**What the task asks:**
Rewrite the items starting at the line that has "The image size is (493, 332)." and stopping after the line that has "Action: pyautogui.click(x=144, y=264)", replacing "gutter" with "margin" and leaving everything else unchanged. Omit the pictures from your answer.

**Data entries:**

|---|

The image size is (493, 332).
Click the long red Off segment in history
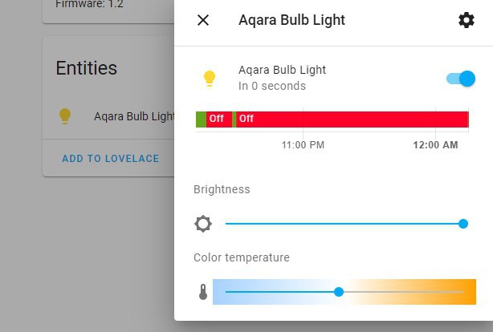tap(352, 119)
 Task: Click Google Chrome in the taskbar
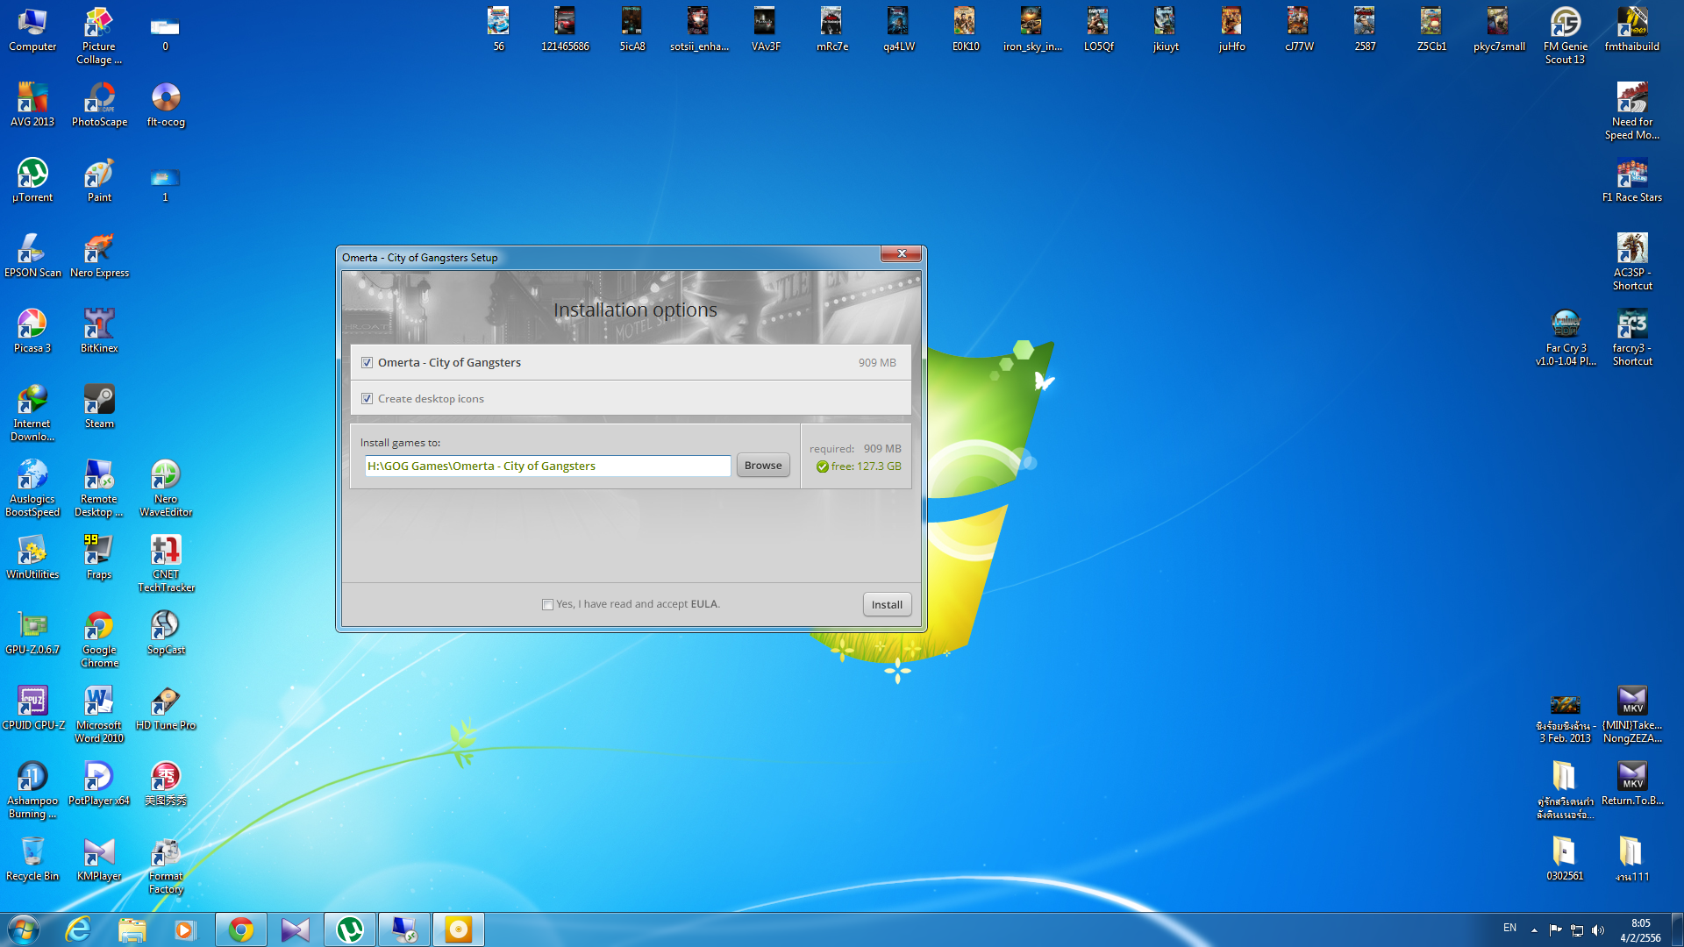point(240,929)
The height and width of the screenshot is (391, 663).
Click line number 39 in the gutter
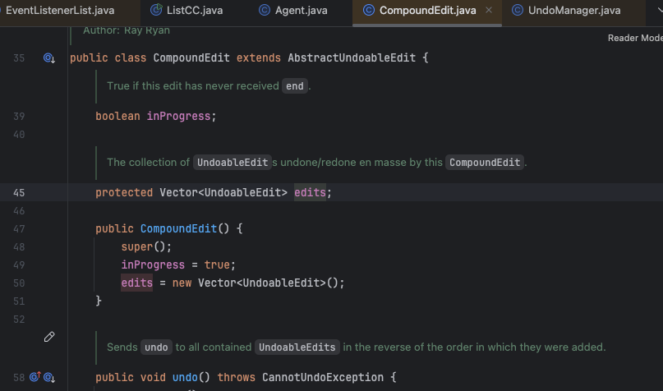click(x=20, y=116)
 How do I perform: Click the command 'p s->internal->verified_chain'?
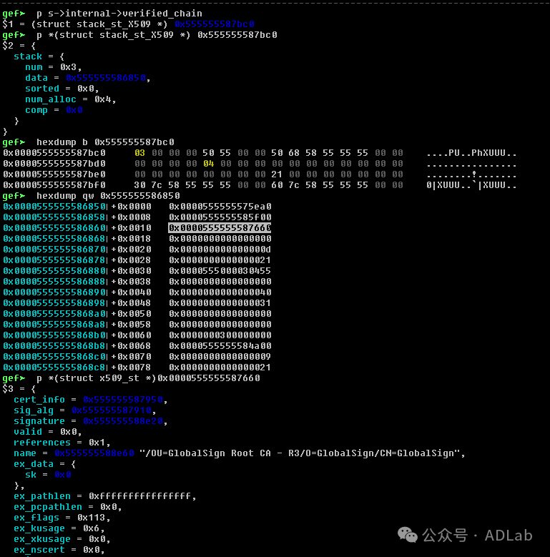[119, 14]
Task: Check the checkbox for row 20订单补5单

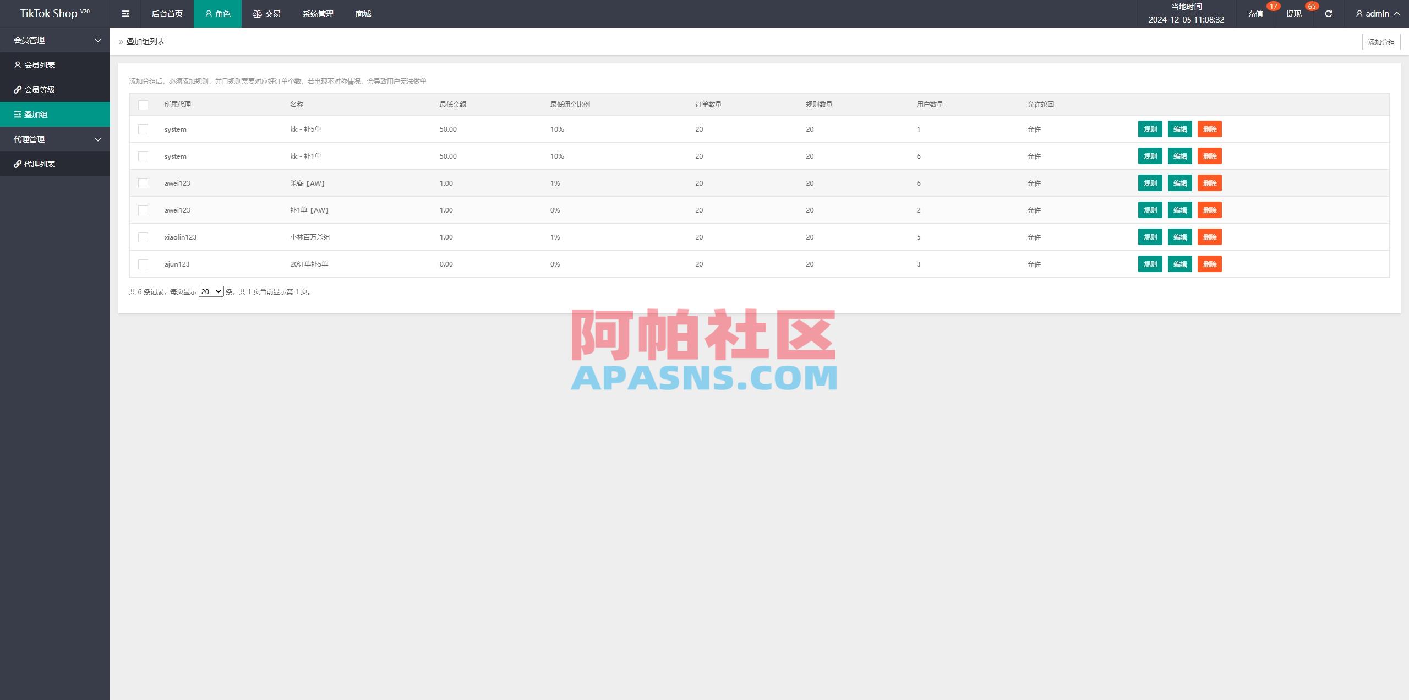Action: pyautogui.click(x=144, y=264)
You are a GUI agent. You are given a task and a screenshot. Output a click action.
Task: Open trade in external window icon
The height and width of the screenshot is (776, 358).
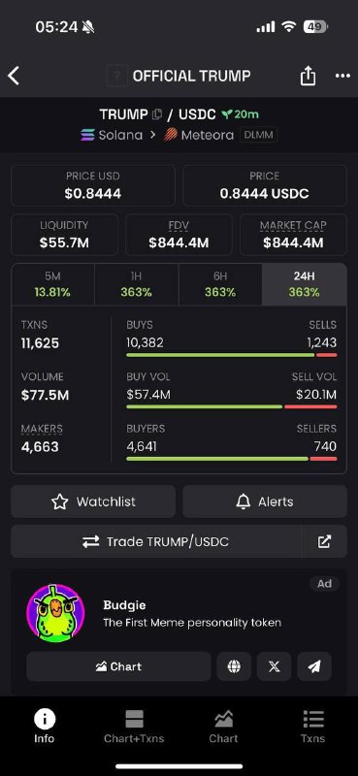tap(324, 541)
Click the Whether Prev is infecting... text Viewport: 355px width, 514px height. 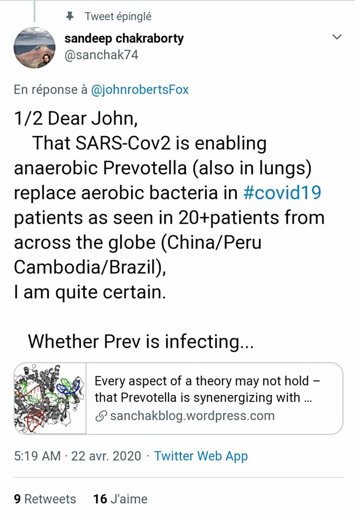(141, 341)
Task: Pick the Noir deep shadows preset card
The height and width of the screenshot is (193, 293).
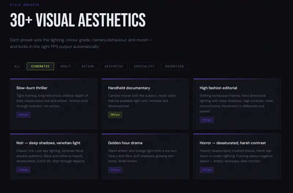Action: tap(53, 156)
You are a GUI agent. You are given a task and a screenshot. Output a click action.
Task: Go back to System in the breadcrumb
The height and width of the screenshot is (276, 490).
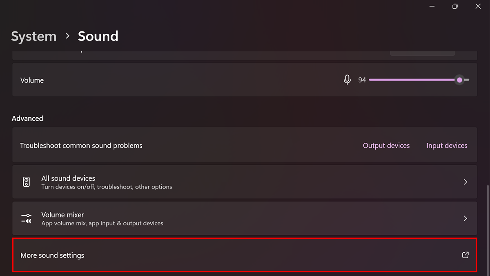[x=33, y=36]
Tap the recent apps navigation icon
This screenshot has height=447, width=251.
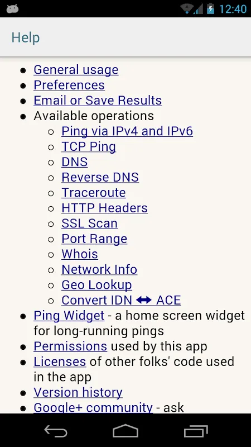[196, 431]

|---|

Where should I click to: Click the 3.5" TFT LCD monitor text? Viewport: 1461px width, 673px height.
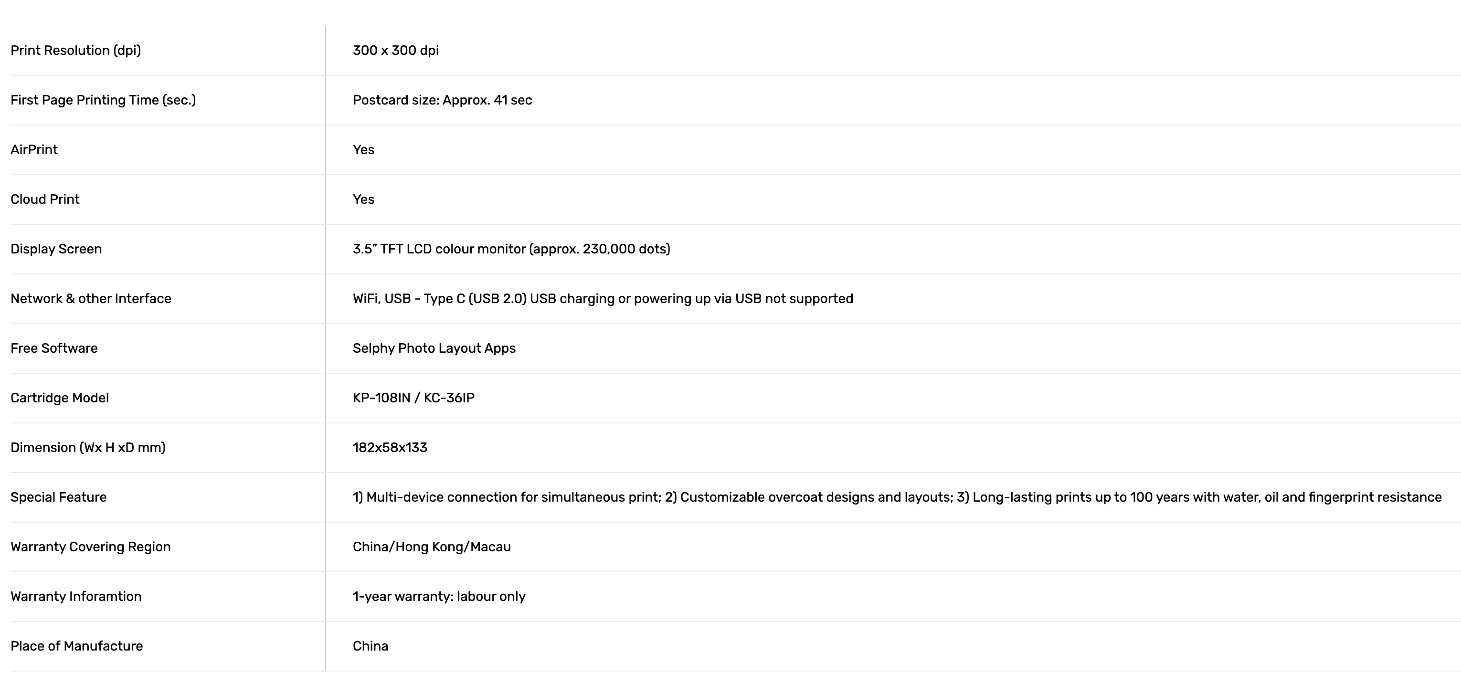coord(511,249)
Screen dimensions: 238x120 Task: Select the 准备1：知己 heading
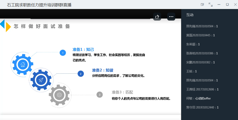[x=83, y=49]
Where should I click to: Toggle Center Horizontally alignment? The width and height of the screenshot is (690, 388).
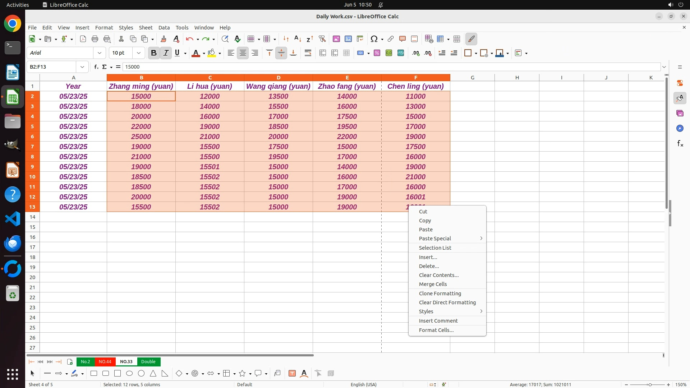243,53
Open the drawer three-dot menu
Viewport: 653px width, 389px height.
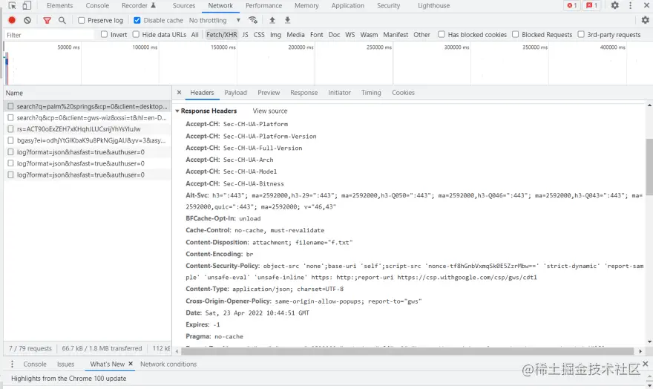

|---|

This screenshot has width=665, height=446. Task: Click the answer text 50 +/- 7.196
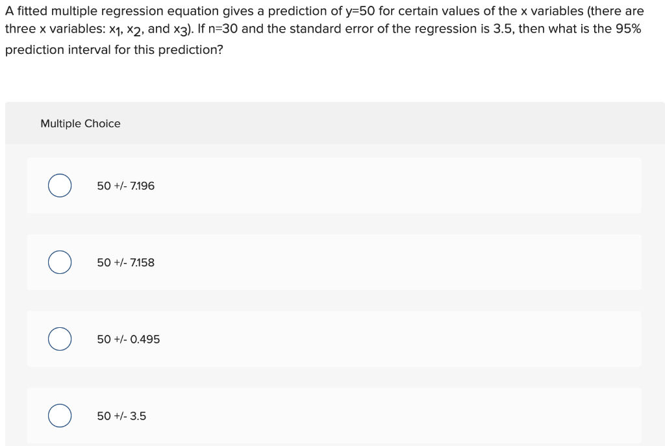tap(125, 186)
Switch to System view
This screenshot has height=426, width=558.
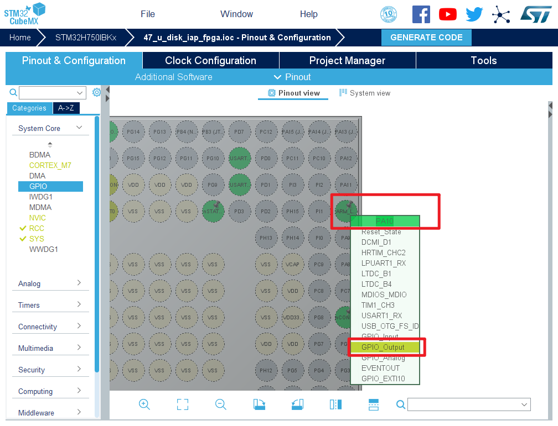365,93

|---|

**Result:**
The image size is (493, 332).
Click the long red Off segment in history
tap(352, 119)
 Task: Click Google Chrome in the taskbar
point(240,929)
The height and width of the screenshot is (391, 663).
Click line number 39 in the margin
click(x=20, y=116)
 How do I perform: Click the command 'p s->internal->verified_chain'?
[119, 14]
Task: Check the checkbox for row 20订单补5单

Action: pyautogui.click(x=144, y=264)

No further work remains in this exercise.